Dr Keith Ridge, Chief Pharmaceutical Officer, said: “This is a useful report which, following a comprehensive review of the available evidence, points the way to a more clinical future for community pharmacists and pharmacy technicians which will help patients to benefit from their expertise as clinical healthcare professionals. The NHS locally and nationally will want to consider many of the ideas the report lays out.”
The independent review, chaired by Richard Murray of the King’s Fund, was commissioned following the opportunity presented by publication of the Five Year Forward View in October 2014 and the General Practice Forward View in April 2016, both of which set out proposals for the future of the NHS based around the new models of care.
The need for an in-depth pharmacy review was determined by the present context in which pharmacy operates:
- The changing patient and population needs for healthcare, in particular the demands of an ageing population with multiple long term conditions.
- Emerging models of pharmaceutical care provision from the UK and internationally.
- The evidence of sub-optimal outcomes from medicines in primary care settings.
- The need to improve value through integration of pharmacy and clinical pharmaceutical skills into patient pathways and the emerging new care models.
The review examines the evidence base of the clinical elements of the current Community Pharmacy Contractual Framework and other clinical services. It makes recommendations for commissioning models and clinical pharmacy services aimed at ensuring community pharmacy is better integrated with primary care and making far greater use of community pharmacy and pharmacists.

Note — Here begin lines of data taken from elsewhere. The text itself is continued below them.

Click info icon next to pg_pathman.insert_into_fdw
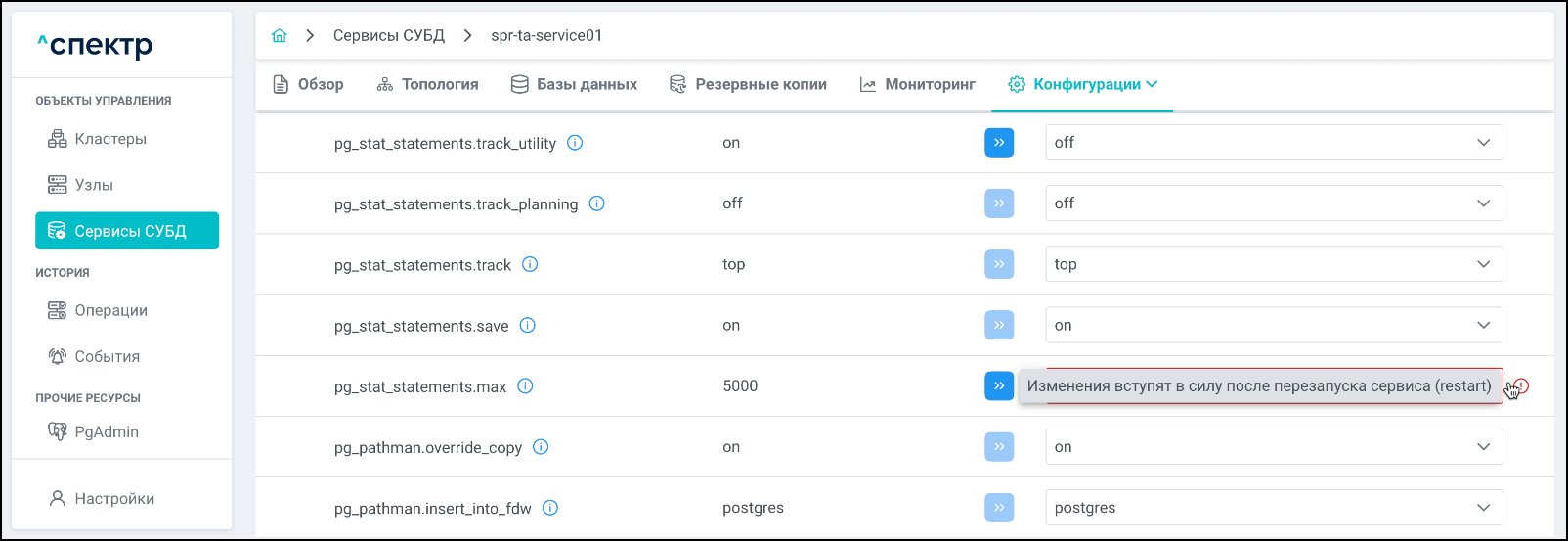1568x542 pixels. click(550, 508)
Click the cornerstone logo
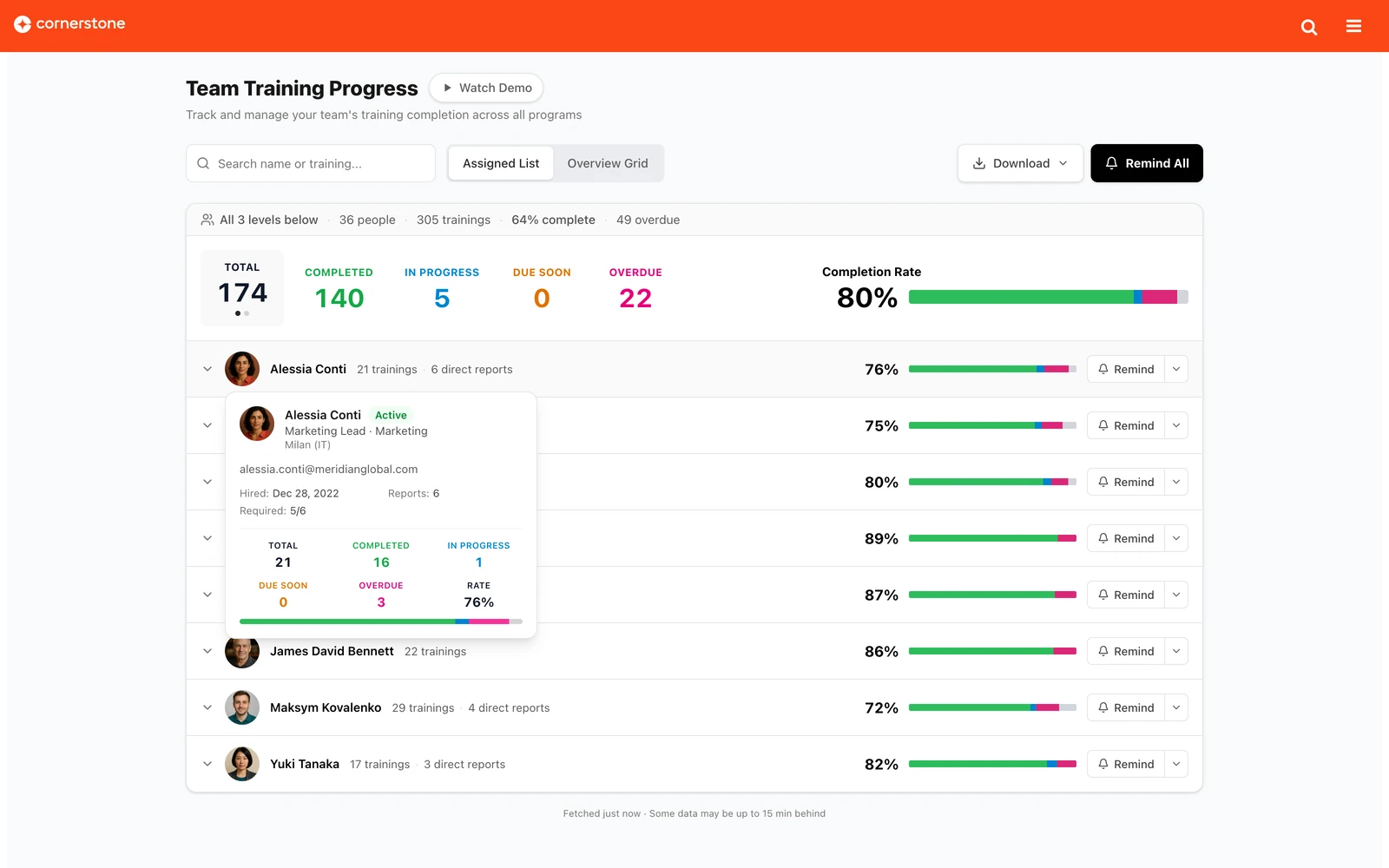 coord(69,24)
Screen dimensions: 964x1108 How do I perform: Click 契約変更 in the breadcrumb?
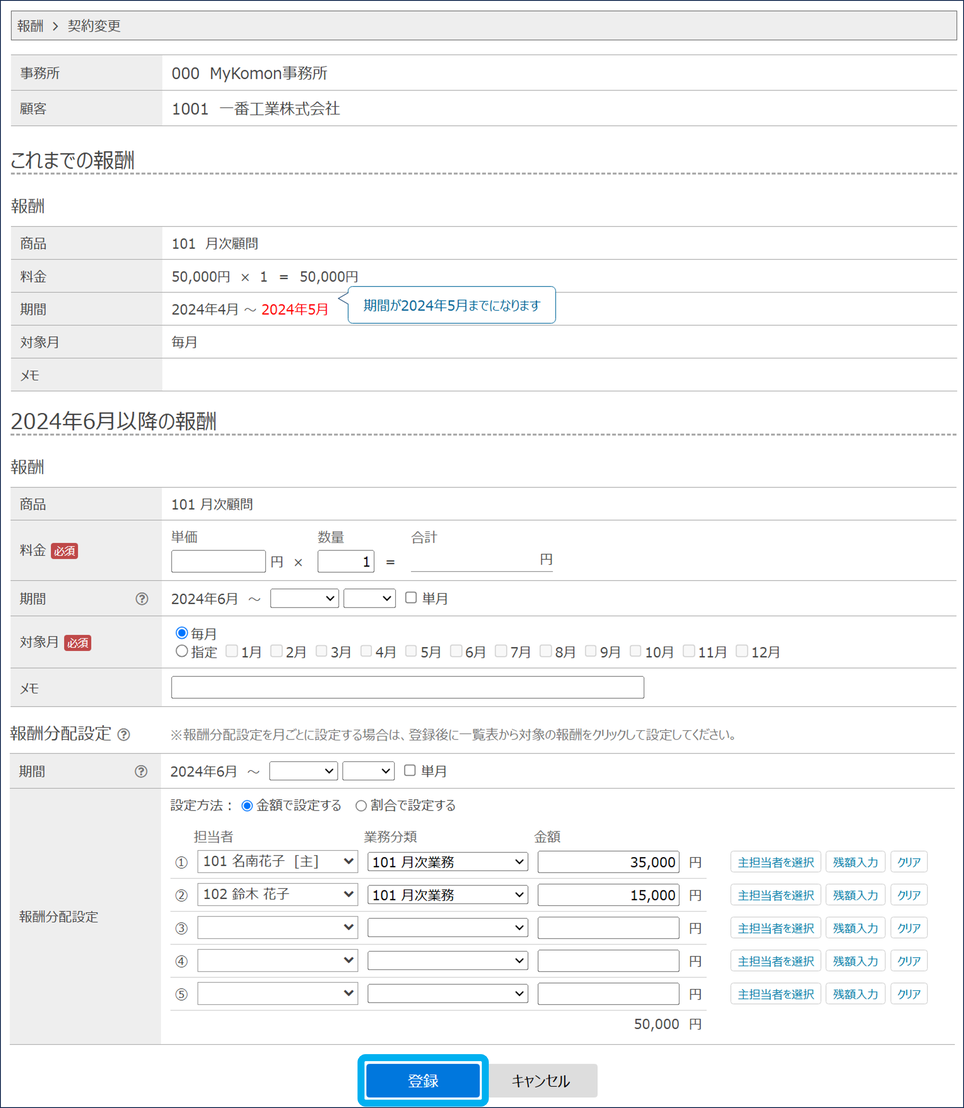94,26
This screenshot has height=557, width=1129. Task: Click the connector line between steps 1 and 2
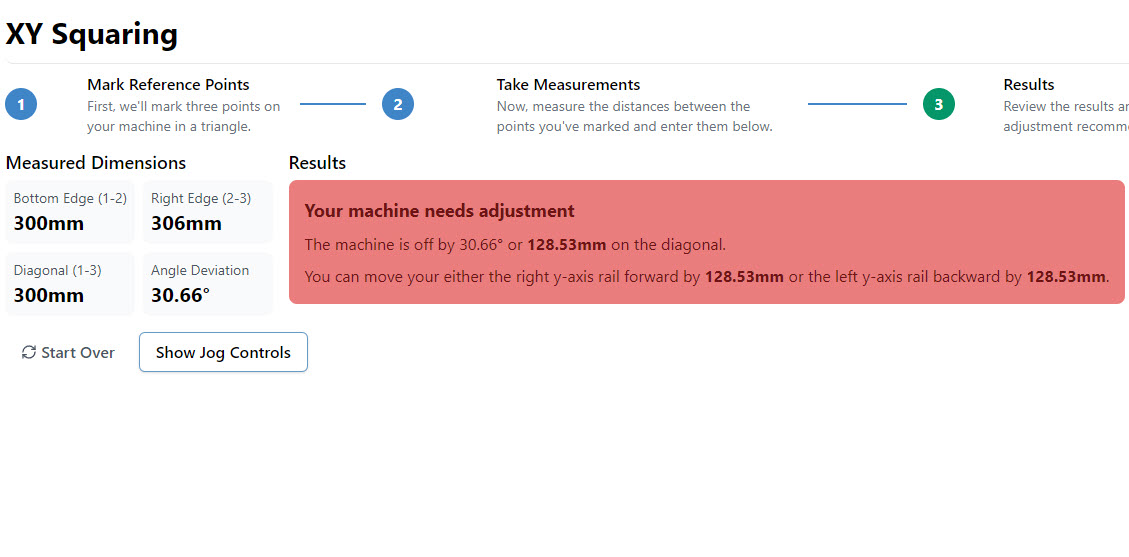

The review takes account of the Pharmaceutical Services Negotiating Committee and Pharmacy Voice’s Community Pharmacy Forward View which provided a very helpful overview of the service areas community pharmacy providers have identified for development; an independent review of the evidence surrounding the effectiveness of clinical pharmacy services and the independent Nuffield Trust’s Now More Than Ever: Why Pharmacy Needs to Act report which highlighted the need to enable community pharmacists to take on new roles in patient care and become better integrated into the NHS.